ÖYKÜ KÜRSÜSÜ; M.S.Aslankara; Gülser Kut Arat Öyküsü Üzerine

GÜLSER KUT ARAT ÖYKÜSÜ ÜZERİNE

M.Sadık Aslankara

Gülser Kut Arat’tan iki öykü okudum: “Engeller Arasında” ve “Ankara Sıkıyönetim Komutanlığı Bildirisidir”.

Öykü evrenleri, dramatik aksa dayalı çözümsüzlüğün yol açtığı bir hüzün dağdağası getiriyor diyebilirim okur önüne. Kendi payıma, bunlardan “Engeller Arasında” öyküsünü aldım yine de. Anlatımcı öykülemeyle kurulmasına karşın “Engeller Arasında”, yazarın dramatik aks üzerinde ilerleyen gerilimi işleyişi, bunun öyküye kazandırdığı artalan özelliği dikkati çekiyor çünkü.

Serabral palsili Mustafa’nın, ortamı etkisi altına alan bakışlarını, yazarın öykü evreninde başından sonuna ustalıkla kullanışı, öyküyü havalandırmaya yetiyor. Çünkü söz konusu bakışların, bir yere gideceğini, bunun öykü için bir sürprize dönüşeceğini seziyor okur, bu hem okuma kıvraklığı kazandırıyor hem merak öğesini kışkırtıyor alabildiğine. Usulca gelişip gitgide yükseliyor bu durum.

Mustafa’nın verandaya giren bütün kadınlara karşı çözümsüz, çaresiz ilgisini, ancak bunun bir biçimde ille de göğüslenmesi gereken sorunsal bağlamında alınmasını içselleştirmiş kadın-anne varlığın bağışlayıcı kavrayışını yazarın mesafeli bir bakışla bize algılatmış olduğunu da ekleyeyim.

Evet, patlamaya hazır bir “bakış” diyebiliriz buna. Okuru, Çehovyen yaklaşımla bu bakışa odaklandırıyor Gülser. Böylece verandadaki kişilere, onların eylemlerine, bu eylemlerdeki karmaşıklığa karşın biz Mustafa’nın bakışlarına kilitleniyor, bizi okur konumunda neyin bekliyor olabileceğine yöneliyoruz.

Bu yanıyla çok iyi çatılmş bir öykü bana göre. Böyle olunca öykünün iç çeperlerinde gerekirlik duyuran kimi yanlar gölgede kalıyor. Sözgelimi kadınlar, her an verandada ya da ev içinde bir eylemi sürdürürken erkekler, belirsizlik sergiliyor. Örneğin baba Cafer, anlatıcının aktardığıyla yer alıyor öyküde, ama kendisi olarak var-değil anlatıda. Aynı şekilde Naci de yalnız “ad”ıyla var, ama öykü kişisi olarak yok.

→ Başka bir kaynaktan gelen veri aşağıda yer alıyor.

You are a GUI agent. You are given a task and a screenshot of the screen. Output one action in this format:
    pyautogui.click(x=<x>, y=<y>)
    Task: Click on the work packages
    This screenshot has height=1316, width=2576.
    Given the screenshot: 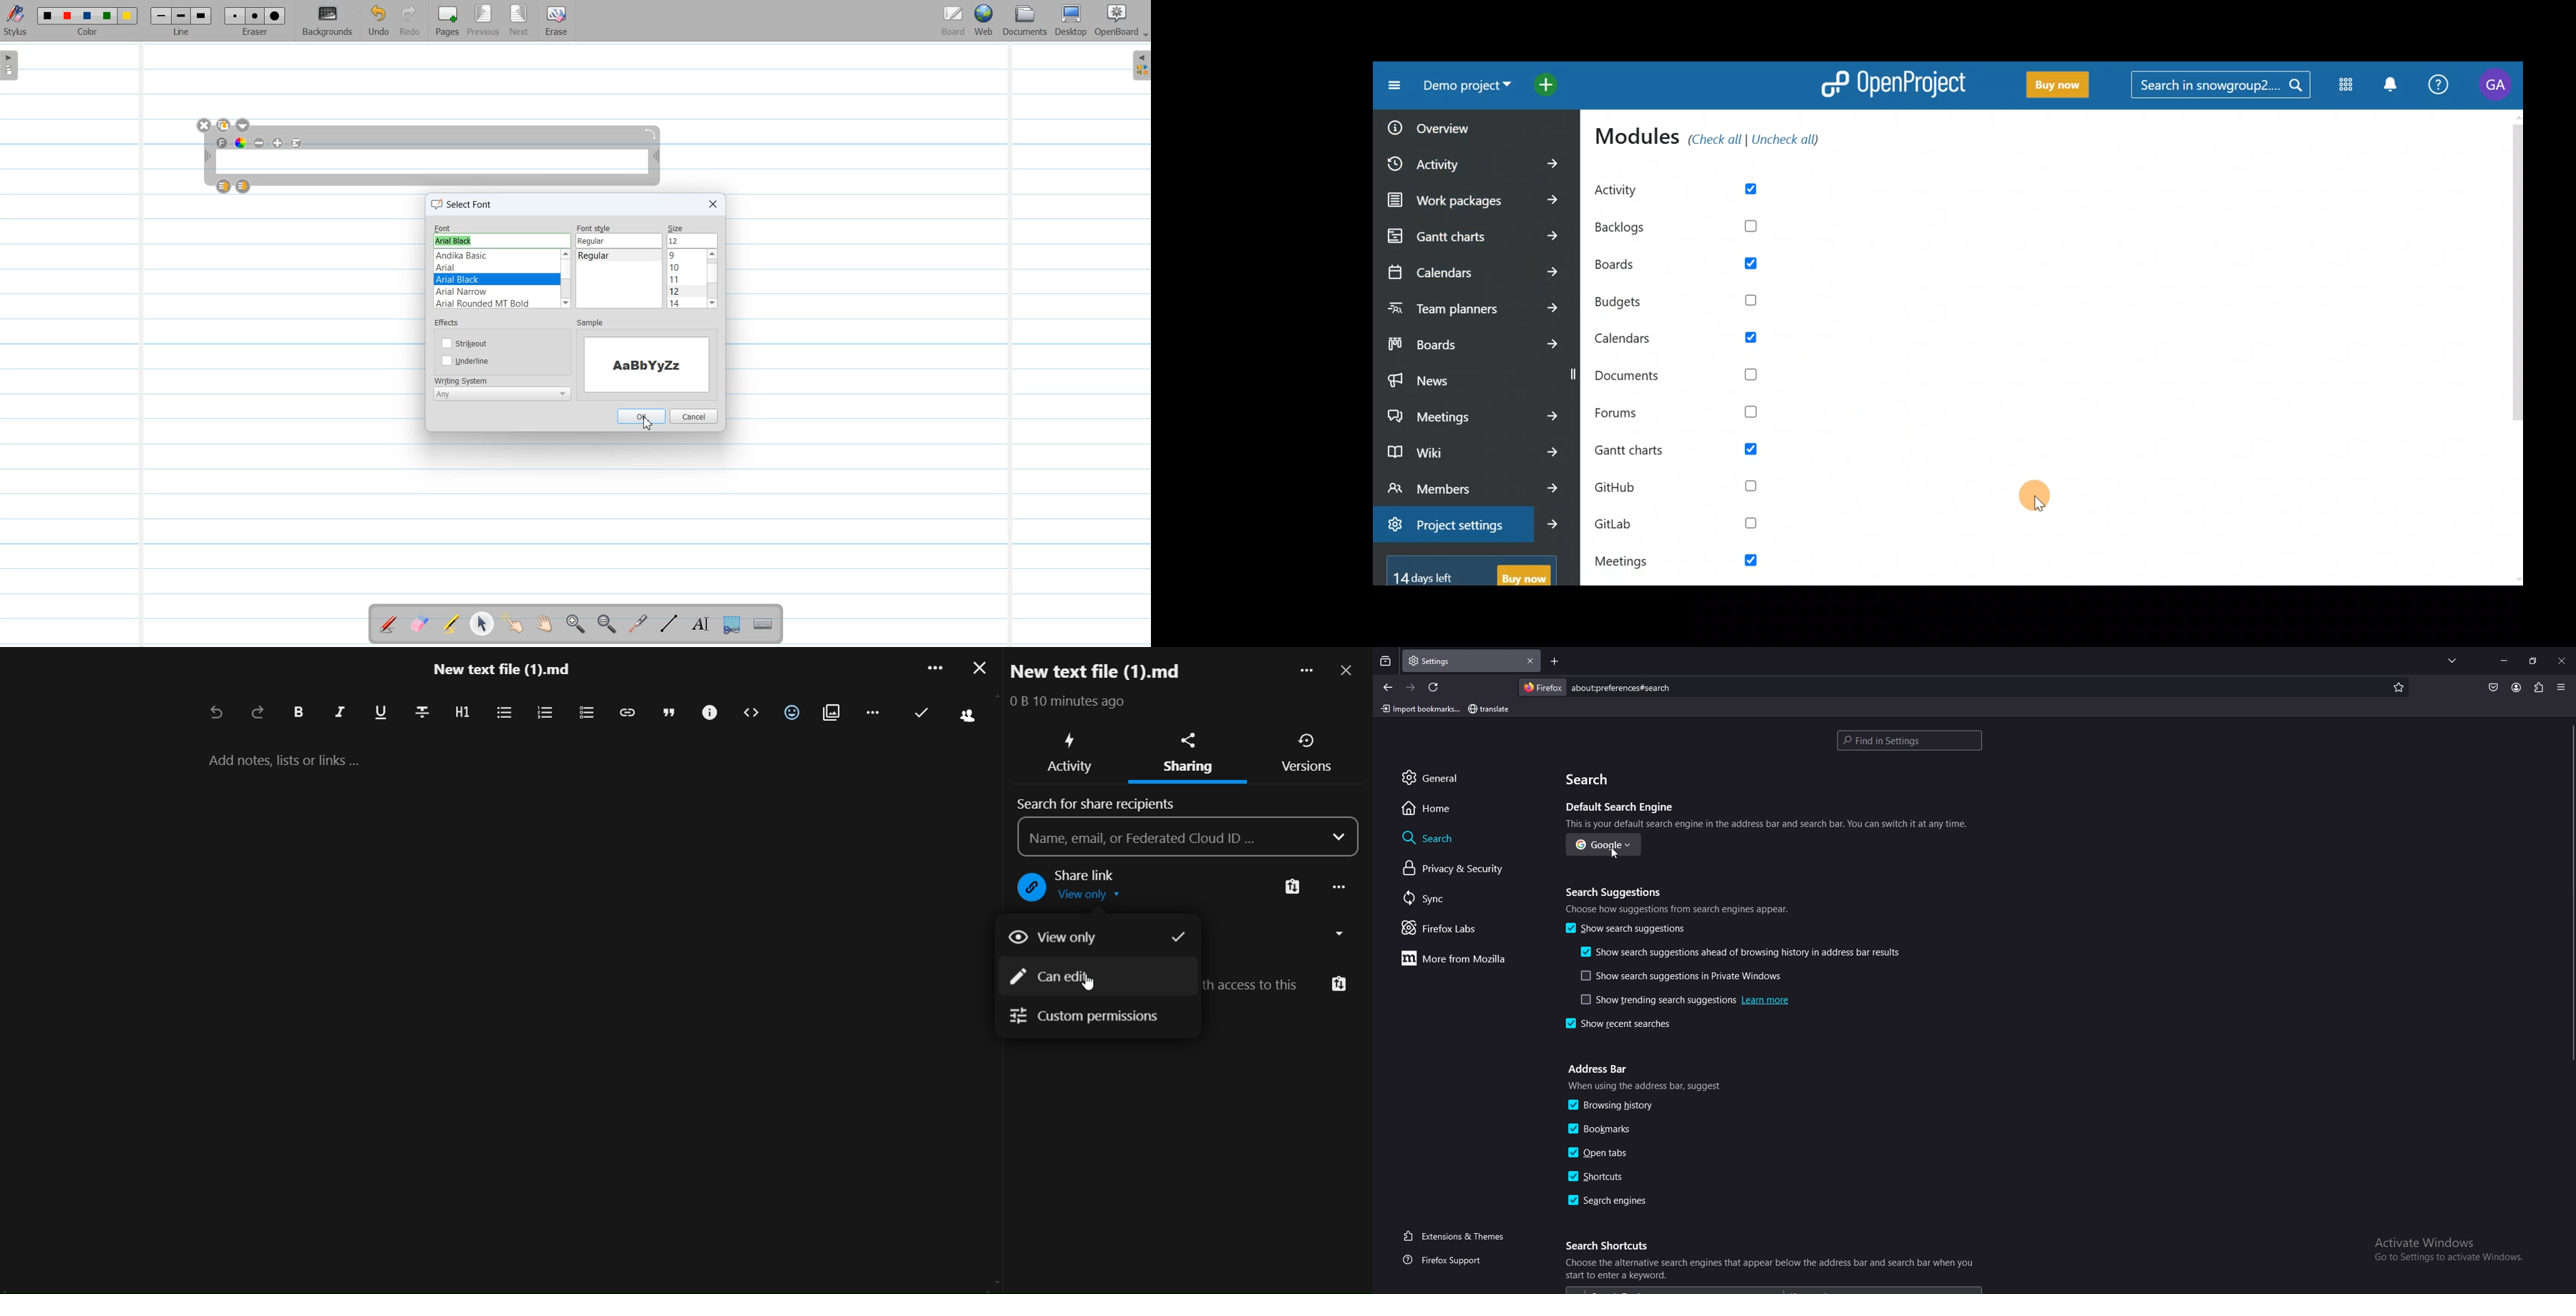 What is the action you would take?
    pyautogui.click(x=1477, y=202)
    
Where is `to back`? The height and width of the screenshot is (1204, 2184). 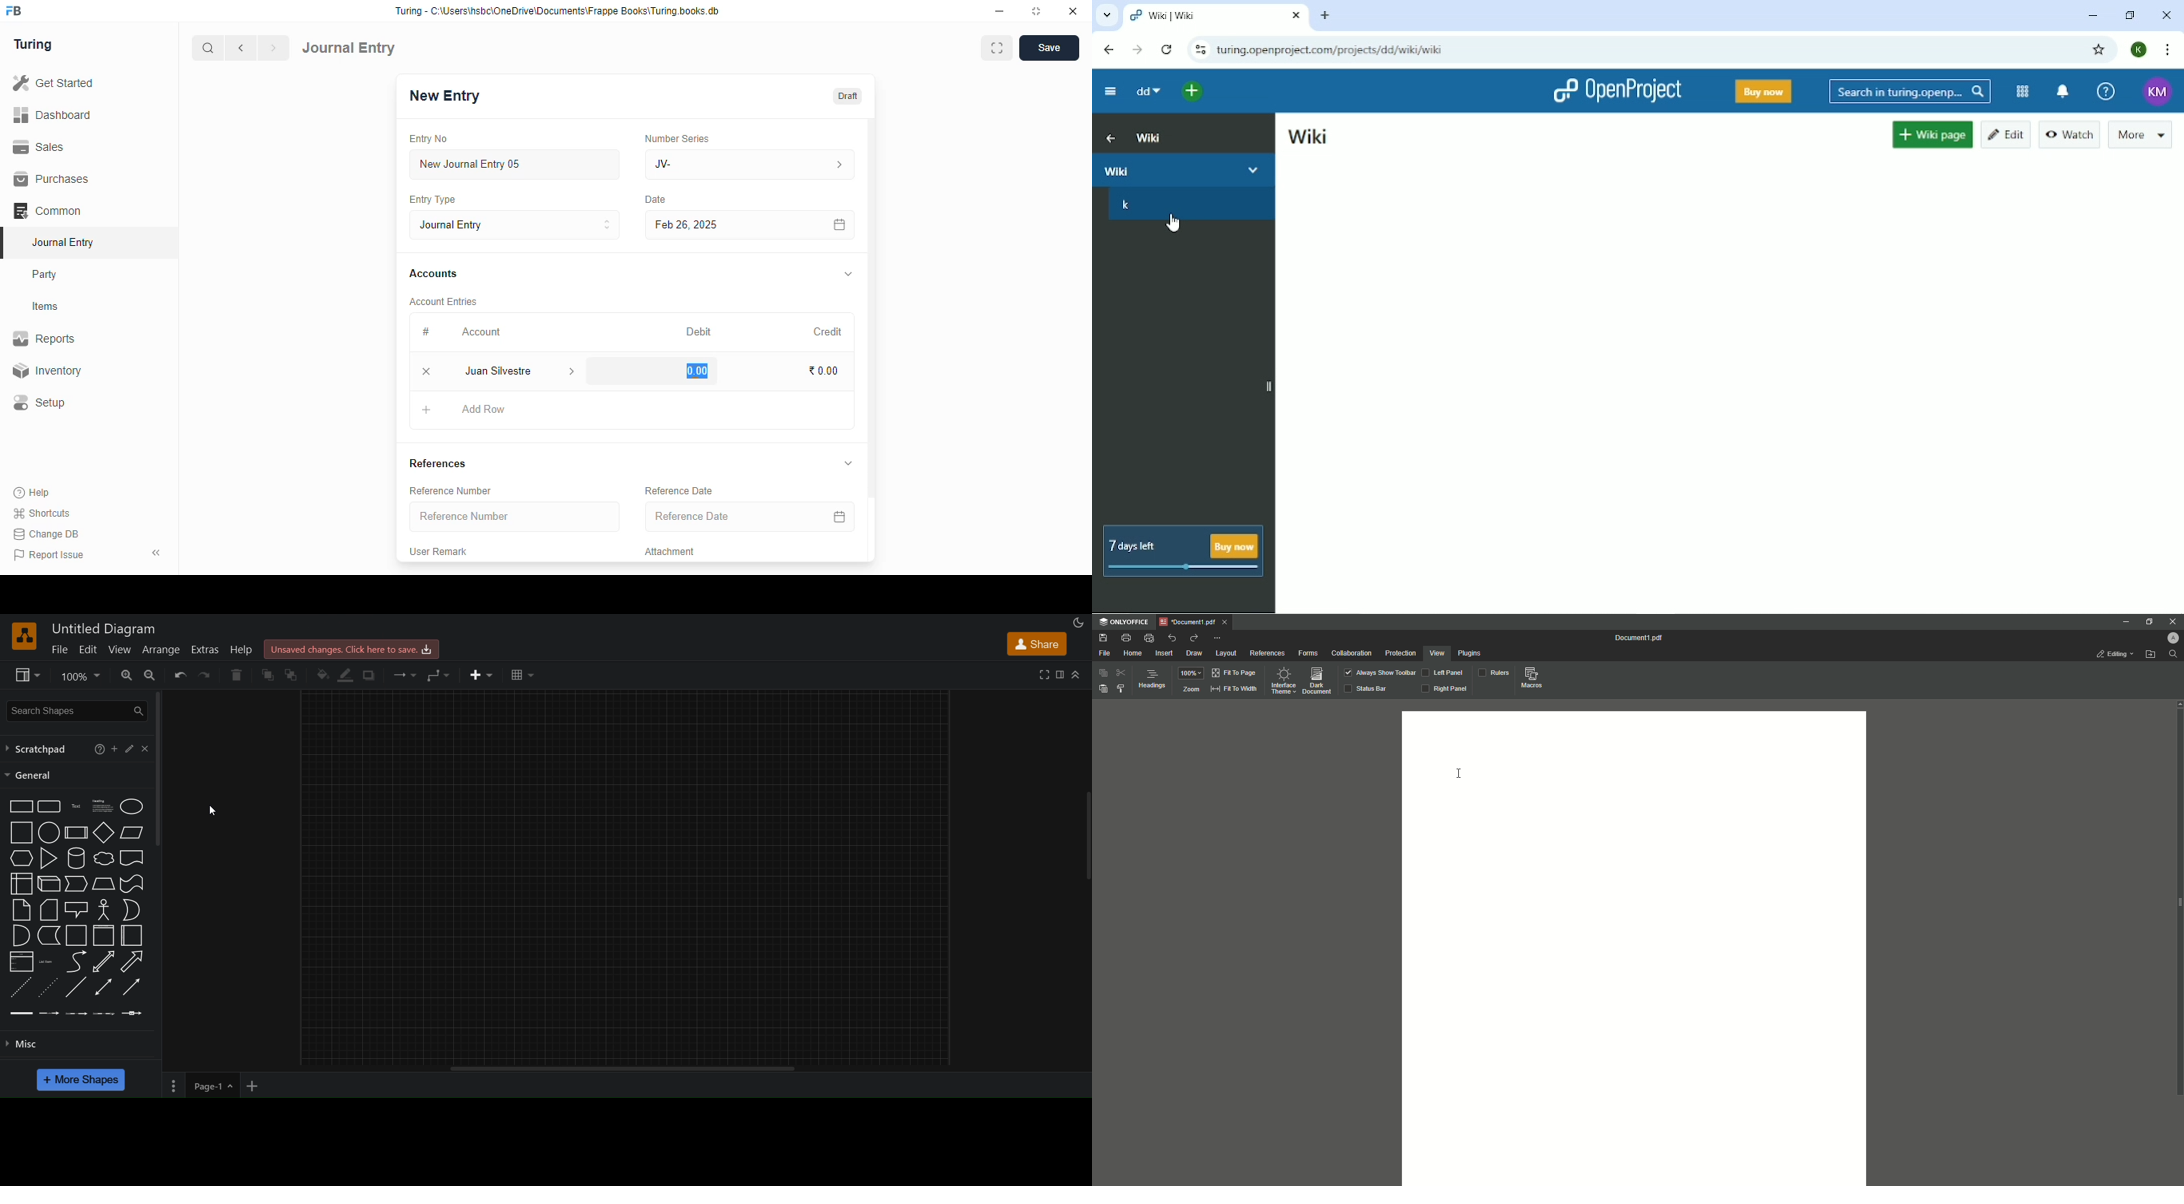 to back is located at coordinates (293, 676).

Bunları anlatıcı kadının eşi için de düşünmek olası, öykünün sonuna yerleşen eş eylemi, tam anlamıyla bir gerçekliğe dönüşemiyor bu nedenle. Ortada görünmeyen bir eşe sonunda yazarın verdiği görev halinde duruyor.

Gülser, serabral palsili bir oğul için kadınları seferber etmekte haklı elbette, ama o zaman da kadınları birer rol modeli alıp erkeklerin buna nasıl uzak kaldığına yönelebilirdi öykünün çatılamasında.

Ancak bunu söylerken unutmuş değilim; öyküde başrolde kadınlar, anne, anlatıcı da değil, serabral palsili Mustafa. Tek başına öykünün odağını o oluşturuyor. Böylece Gülser bizi, onun dramıyla doğrudan yüzleştirme fırsatı yakalıyor, derken onun bakışlarını okur olarak bize yöneltiyor. Sonrasında öyküyü okuduğumuzda, Mustafa’nın bakışlarını sırtımızda değil içimizde taşıyıp öyle çıkıyoruz anlatıdan.

Hele son satırda artık onun yaşamadığını öğrendiğimizde etki gücü daha bir yükseliyor öykünün. Ama yirmi beş yaşındaki bu “koca bebek”in ölümü, on üç yıl sonra “otuz sekizinde” değil de veranda buluşmasından keşke birkaç hafta sonra yaşanabilseydi. Öyküde hem süre çok fazla ölüm için hem de etki gücü düşüyor.

Şu da söylenmeli ama; Gülser Kut Arat’tan öyküde iyi bir başlangıç.